There are a number of techniques that are helpful for training large-scale models efficiently.

This chapter may be helpful if you're going to be working with large-scale models, but it's also reasonable to skip and come back to it if and when it becomes relevant.

Recommended reading

Optional reading

  • Megatron-LM 2 - A detailed analysis of different model parallelism techniques.
  • ZeRO - A way to make data parallelism more memory-efficient (at the cost of additional communication), by partitioning optimizer states, gradients and parameters across data-parallel processes.
  • Mixed Precision Training - Using reduced floating-point precision is important for training efficiency, but comes with a risk of errors and instabilities. This paper describes a typical mixed-precision setup, including a technique called loss scaling used to help minimize underflow.
  • MPI tutorial (can skip the "Introduction and MPI installation" section) - MPI is an interface for passing messages that is often used to implement different kinds of parallelism.
  • Triton tutorial - Most of the numeric operations used to train models are performed on GPUs, which can perform parallel computation efficiently. Triton provides a Python-based programming environment for writing code that can be compiled to run on a GPU.

Suggested exercise

Make a parallelized version of your MNIST script or transformer implementation:

  • Install mpi4py and play around with it to check you understand how it works.
  • Implement data parallelism.

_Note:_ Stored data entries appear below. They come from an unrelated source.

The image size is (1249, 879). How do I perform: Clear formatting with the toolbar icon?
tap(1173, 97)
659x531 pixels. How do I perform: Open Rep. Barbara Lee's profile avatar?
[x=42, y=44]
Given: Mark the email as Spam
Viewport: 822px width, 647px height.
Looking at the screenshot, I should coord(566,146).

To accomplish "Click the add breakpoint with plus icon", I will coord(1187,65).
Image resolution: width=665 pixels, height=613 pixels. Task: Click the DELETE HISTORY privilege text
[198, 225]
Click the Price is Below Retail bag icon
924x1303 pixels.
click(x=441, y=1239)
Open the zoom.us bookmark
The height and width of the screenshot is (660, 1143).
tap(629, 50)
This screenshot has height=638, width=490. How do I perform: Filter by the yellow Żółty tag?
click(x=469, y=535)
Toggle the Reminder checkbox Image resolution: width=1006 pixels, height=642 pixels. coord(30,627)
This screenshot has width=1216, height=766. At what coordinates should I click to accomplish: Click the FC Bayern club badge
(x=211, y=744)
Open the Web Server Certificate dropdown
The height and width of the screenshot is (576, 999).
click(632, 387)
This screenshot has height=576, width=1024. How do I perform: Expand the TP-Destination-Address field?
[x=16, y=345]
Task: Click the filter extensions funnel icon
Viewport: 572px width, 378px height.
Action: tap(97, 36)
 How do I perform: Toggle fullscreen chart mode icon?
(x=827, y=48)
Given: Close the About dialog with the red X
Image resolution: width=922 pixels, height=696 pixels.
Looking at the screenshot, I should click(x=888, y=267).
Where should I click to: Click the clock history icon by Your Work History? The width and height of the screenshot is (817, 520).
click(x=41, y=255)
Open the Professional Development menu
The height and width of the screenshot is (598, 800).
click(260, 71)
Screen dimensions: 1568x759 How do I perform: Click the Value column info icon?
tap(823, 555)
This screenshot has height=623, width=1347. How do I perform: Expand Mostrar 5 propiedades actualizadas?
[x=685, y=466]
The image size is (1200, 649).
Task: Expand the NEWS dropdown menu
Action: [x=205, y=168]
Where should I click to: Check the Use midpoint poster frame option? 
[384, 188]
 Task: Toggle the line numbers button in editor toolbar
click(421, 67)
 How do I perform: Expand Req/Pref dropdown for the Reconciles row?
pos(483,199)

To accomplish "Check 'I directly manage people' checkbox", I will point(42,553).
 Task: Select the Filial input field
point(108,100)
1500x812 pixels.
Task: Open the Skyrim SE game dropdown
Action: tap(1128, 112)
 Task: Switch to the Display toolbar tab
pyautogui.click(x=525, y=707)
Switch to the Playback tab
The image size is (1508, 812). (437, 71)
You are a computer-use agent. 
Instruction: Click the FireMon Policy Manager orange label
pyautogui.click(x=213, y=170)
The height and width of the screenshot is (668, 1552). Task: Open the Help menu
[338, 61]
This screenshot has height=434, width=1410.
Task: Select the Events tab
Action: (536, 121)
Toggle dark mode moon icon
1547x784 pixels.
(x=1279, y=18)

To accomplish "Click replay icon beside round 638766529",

Some things to remember:
    • The dataset needs to be sharded
    • The random initialization needs to be broadcast
    • Gradients need to be allreduced
  • Run your code on 2 GPUs in parallel and check that you get the same learning curve as with 1 GPU (with the same global batch size).
  • (Optional) Implement pipeline parallelism and/or op sharding - these are harder

OR for a fun but less useful exercise:

Write an implementation of Adam using Triton, which is "fused" in the sense that the entire update is performed by a single call to low-level GPU code.

  • First write the code for the update rule that can be compiled using @triton.jit decorator.
  • Then write the PyTorch function that calls the compiled update rule.
  • Benchmark your implementation and compare it to torch.optim.Adam.